#### DATA TO PROCESS

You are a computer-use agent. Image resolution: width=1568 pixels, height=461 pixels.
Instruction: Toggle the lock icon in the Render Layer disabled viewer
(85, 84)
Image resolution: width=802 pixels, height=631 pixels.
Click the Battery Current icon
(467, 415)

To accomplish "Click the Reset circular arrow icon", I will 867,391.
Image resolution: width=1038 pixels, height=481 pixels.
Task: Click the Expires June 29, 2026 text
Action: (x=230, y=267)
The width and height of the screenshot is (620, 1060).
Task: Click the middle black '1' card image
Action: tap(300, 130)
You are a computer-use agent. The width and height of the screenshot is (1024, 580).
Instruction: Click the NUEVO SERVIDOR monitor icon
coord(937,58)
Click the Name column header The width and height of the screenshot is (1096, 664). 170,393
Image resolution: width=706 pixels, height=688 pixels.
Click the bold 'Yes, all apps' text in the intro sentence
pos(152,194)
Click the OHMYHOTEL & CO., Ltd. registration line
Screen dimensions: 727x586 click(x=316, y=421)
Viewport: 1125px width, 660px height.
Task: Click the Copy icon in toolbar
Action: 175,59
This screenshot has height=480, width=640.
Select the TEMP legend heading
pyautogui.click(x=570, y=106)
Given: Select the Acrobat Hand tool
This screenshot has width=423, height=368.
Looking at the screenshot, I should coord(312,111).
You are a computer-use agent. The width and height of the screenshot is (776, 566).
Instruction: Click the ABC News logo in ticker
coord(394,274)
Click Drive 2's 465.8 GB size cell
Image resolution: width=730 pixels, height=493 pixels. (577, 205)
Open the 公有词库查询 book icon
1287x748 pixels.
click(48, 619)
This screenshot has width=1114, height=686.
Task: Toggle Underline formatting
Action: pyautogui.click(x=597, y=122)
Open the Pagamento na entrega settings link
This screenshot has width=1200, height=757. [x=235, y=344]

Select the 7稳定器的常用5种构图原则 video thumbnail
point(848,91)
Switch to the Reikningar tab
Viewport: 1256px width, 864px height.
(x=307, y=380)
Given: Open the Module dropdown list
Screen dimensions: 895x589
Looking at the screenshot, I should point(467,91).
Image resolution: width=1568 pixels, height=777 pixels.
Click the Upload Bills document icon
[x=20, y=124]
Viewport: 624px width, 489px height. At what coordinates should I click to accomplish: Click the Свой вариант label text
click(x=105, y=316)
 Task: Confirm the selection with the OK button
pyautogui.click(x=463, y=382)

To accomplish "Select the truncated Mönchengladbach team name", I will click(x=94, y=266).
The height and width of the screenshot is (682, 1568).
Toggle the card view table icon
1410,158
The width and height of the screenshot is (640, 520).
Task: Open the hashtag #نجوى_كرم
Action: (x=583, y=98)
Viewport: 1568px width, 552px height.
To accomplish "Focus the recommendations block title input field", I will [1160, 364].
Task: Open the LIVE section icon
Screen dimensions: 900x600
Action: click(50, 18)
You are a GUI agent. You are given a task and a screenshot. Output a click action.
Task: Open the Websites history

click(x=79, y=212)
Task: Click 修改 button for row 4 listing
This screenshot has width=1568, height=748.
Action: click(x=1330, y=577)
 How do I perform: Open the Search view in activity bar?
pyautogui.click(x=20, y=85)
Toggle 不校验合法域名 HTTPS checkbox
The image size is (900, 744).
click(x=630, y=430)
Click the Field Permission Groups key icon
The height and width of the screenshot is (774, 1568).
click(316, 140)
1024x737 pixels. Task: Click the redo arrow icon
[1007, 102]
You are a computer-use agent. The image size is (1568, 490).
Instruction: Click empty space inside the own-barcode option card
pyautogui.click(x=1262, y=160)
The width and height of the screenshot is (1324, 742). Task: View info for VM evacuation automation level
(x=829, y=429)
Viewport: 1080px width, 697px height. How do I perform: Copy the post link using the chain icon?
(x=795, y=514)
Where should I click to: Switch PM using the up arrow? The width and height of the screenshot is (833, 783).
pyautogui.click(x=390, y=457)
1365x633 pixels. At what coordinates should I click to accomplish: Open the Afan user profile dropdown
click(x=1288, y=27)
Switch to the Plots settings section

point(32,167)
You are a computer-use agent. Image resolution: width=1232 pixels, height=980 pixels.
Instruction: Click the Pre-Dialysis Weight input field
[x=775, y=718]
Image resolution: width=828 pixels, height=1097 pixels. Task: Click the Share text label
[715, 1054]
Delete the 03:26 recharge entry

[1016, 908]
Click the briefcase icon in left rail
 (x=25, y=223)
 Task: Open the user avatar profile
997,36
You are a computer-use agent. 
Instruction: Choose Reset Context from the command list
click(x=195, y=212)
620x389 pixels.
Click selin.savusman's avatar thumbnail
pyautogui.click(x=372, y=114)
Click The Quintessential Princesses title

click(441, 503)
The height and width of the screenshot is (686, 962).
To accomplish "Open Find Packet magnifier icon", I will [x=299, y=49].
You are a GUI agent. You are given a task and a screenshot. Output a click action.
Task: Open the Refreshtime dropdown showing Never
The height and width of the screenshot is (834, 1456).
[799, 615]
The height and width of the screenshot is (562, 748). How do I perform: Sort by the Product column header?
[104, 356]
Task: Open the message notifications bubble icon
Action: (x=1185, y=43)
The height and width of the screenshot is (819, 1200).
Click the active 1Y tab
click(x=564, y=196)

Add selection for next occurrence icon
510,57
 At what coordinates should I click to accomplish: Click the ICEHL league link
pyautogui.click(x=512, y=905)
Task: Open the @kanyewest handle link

########

▸ **EXERCISE**: Output each entry exactly as written, leaving none out.

▸ **RESPONSE AREA**:
You are a computer-use agent. Image resolution: width=1568 pixels, height=461 pixels.
Instruction: Toggle the lock icon in the Render Layer disabled viewer
(85, 84)
Image resolution: width=802 pixels, height=631 pixels.
Click the Battery Current icon
(467, 415)

To accomplish "Click the Reset circular arrow icon", I will 867,391.
Image resolution: width=1038 pixels, height=481 pixels.
Task: Click the Expires June 29, 2026 text
Action: (x=230, y=267)
The width and height of the screenshot is (620, 1060).
Task: Click the middle black '1' card image
Action: tap(300, 130)
You are a computer-use agent. The width and height of the screenshot is (1024, 580).
Instruction: Click the NUEVO SERVIDOR monitor icon
coord(937,58)
Click the Name column header The width and height of the screenshot is (1096, 664). 170,393
Image resolution: width=706 pixels, height=688 pixels.
Click the bold 'Yes, all apps' text in the intro sentence
pos(152,194)
Click the OHMYHOTEL & CO., Ltd. registration line
Screen dimensions: 727x586 click(x=316, y=421)
Viewport: 1125px width, 660px height.
Task: Click the Copy icon in toolbar
Action: 175,59
This screenshot has height=480, width=640.
Select the TEMP legend heading
pyautogui.click(x=570, y=106)
Given: Select the Acrobat Hand tool
This screenshot has width=423, height=368.
Looking at the screenshot, I should coord(312,111).
You are a computer-use agent. The width and height of the screenshot is (776, 566).
Instruction: Click the ABC News logo in ticker
coord(394,274)
Click Drive 2's 465.8 GB size cell
Image resolution: width=730 pixels, height=493 pixels. (577, 205)
Open the 公有词库查询 book icon
1287x748 pixels.
click(48, 619)
This screenshot has width=1114, height=686.
Task: Toggle Underline formatting
Action: pyautogui.click(x=597, y=122)
Open the Pagamento na entrega settings link
This screenshot has width=1200, height=757. [x=235, y=344]

Select the 7稳定器的常用5种构图原则 video thumbnail
point(848,91)
Switch to the Reikningar tab
Viewport: 1256px width, 864px height.
(x=307, y=380)
Given: Open the Module dropdown list
Screen dimensions: 895x589
Looking at the screenshot, I should point(467,91).
Image resolution: width=1568 pixels, height=777 pixels.
Click the Upload Bills document icon
[x=20, y=124]
Viewport: 624px width, 489px height. At what coordinates should I click to accomplish: Click the Свой вариант label text
click(x=105, y=316)
 Task: Confirm the selection with the OK button
pyautogui.click(x=463, y=382)

To accomplish "Select the truncated Mönchengladbach team name", I will click(x=94, y=266).
The height and width of the screenshot is (682, 1568).
Toggle the card view table icon
1410,158
The width and height of the screenshot is (640, 520).
Task: Open the hashtag #نجوى_كرم
Action: (x=583, y=98)
Viewport: 1568px width, 552px height.
To accomplish "Focus the recommendations block title input field", I will [1160, 364].
Task: Open the LIVE section icon
Screen dimensions: 900x600
Action: click(50, 18)
You are a GUI agent. You are given a task and a screenshot. Output a click action.
Task: Open the Websites history

click(x=79, y=212)
Task: Click 修改 button for row 4 listing
This screenshot has width=1568, height=748.
Action: click(x=1330, y=577)
 How do I perform: Open the Search view in activity bar?
pyautogui.click(x=20, y=85)
Toggle 不校验合法域名 HTTPS checkbox
The image size is (900, 744).
click(x=630, y=430)
Click the Field Permission Groups key icon
The height and width of the screenshot is (774, 1568).
click(316, 140)
1024x737 pixels. Task: Click the redo arrow icon
[1007, 102]
You are a computer-use agent. The image size is (1568, 490).
Instruction: Click empty space inside the own-barcode option card
pyautogui.click(x=1262, y=160)
The width and height of the screenshot is (1324, 742). Task: View info for VM evacuation automation level
(x=829, y=429)
Viewport: 1080px width, 697px height. How do I perform: Copy the post link using the chain icon?
(x=795, y=514)
Where should I click to: Switch PM using the up arrow? The width and height of the screenshot is (833, 783).
pyautogui.click(x=390, y=457)
1365x633 pixels. At what coordinates should I click to accomplish: Open the Afan user profile dropdown
click(x=1288, y=27)
Switch to the Plots settings section

point(32,167)
You are a computer-use agent. Image resolution: width=1232 pixels, height=980 pixels.
Instruction: Click the Pre-Dialysis Weight input field
[x=775, y=718]
Image resolution: width=828 pixels, height=1097 pixels. Task: Click the Share text label
[715, 1054]
Delete the 03:26 recharge entry

[1016, 908]
Click the briefcase icon in left rail
 (x=25, y=223)
 Task: Open the user avatar profile
997,36
You are a computer-use agent. 
Instruction: Choose Reset Context from the command list
click(x=195, y=212)
620x389 pixels.
Click selin.savusman's avatar thumbnail
pyautogui.click(x=372, y=114)
Click The Quintessential Princesses title

click(441, 503)
The height and width of the screenshot is (686, 962).
To accomplish "Open Find Packet magnifier icon", I will [x=299, y=49].
You are a GUI agent. You are given a task and a screenshot. Output a click action.
Task: Open the Refreshtime dropdown showing Never
The height and width of the screenshot is (834, 1456).
[799, 615]
The height and width of the screenshot is (562, 748). How do I perform: Sort by the Product column header?
[104, 356]
Task: Open the message notifications bubble icon
Action: (x=1185, y=43)
The height and width of the screenshot is (819, 1200).
Click the active 1Y tab
click(x=564, y=196)

Add selection for next occurrence icon
510,57
 At what coordinates should I click to accomplish: Click the ICEHL league link
pyautogui.click(x=512, y=905)
Task: Open the @kanyewest handle link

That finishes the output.